Ads
Cakrawala

Rumah Laba-Laba

Akhir-akhir ini, hampir seluruh dunia, sekali lagi dipaksa menyaksikan sebuah panggung komedi gelap kemanusiaan. Di Suriah, di Yaman, di Irak, di Palestina dan beberapa wilayah lain, sebuah panggung yang mempertontonkan dengan telanjang wajah peradaban kita yang sakit, sedang digelar.

Sekali lagi, kita dipaksa melihat pemakluman kemenangan jalan kekejaman atas jalan akal sehat, jalan kesewenangan atas jalan keadilan, jalan perendahan kemanusiaan atas jalan pemuliaan kemanusiaan.

***

Tapi, mungkin kita tak akan sesakit itu bila menyadari betapa sebenarnya yang terjadi di sana juga merupakan bagian bangunan peradaban yang selama ini telah ikut pula kita sanjung-sanjung kehebatannya.
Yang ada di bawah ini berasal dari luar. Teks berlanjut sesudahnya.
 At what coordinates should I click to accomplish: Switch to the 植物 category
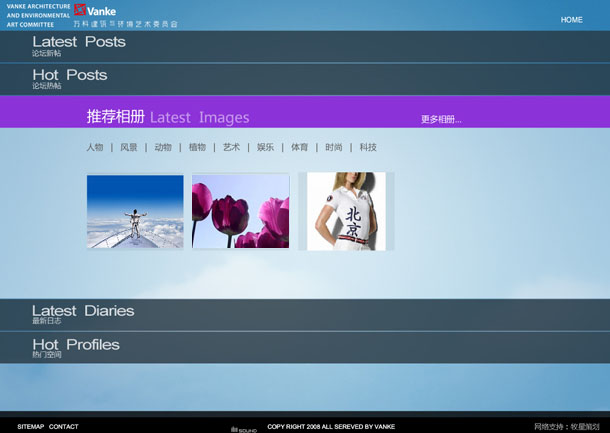tap(197, 147)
Inilah realitas modernitas yang -suka tak suka, mau tak mau- telah pula ikut kita rawat keberadaannya.

Sehingga, karena begitu terlenanya, kita sering lupa bahwa peradaban ini didirikan di atas landasan yang sangat rapuh. Kerapuhan ini, misalnya, langsung terasa begitu kita sadari ketergantungannya yang besar pada minyak, yang menjadi sumber energi utamanya.

Betapapun minyak adalah sumber alam yang relatif terbatas dan hanya ada di beberapa kawasan tertentu, yang mungkin bukan kebetulan dihuni oleh mayoritas muslim. Kenyataan ini saja seharusnya sudah cukup membuat kita was-was: akan ada saatnya dimana sumber energi tersebut menipis dan memancing beragam reaksi berantai yang sulit diprediksikan.

Atau setidaknya akan ada saatnya dimana negara-negara tertentu akan terangsang untuk menggunakan segala cara guna menguasai sumber-sumber energi ini demi kelanggengan perputaran peradabannya sendiri.

Belum lagi, kerapuhan yang bersifat fundamental ini, harus ditambah dengan kenyataan betapa masih sangat rentannya tatanan politik internasional dimana peradaban ini disandarkan. Kerentanan ini sebenarnya muncul sejak awal pendirian negara modern, yang salah satu ‘doktrin’nya secara tersirat dirumuskan dengan cukup ‘mengerikan’: menempatkan ‘negara lain’ -tentu saja dengan ‘nasionalisme’ masing-masing- sebagai faktor ancaman potensial.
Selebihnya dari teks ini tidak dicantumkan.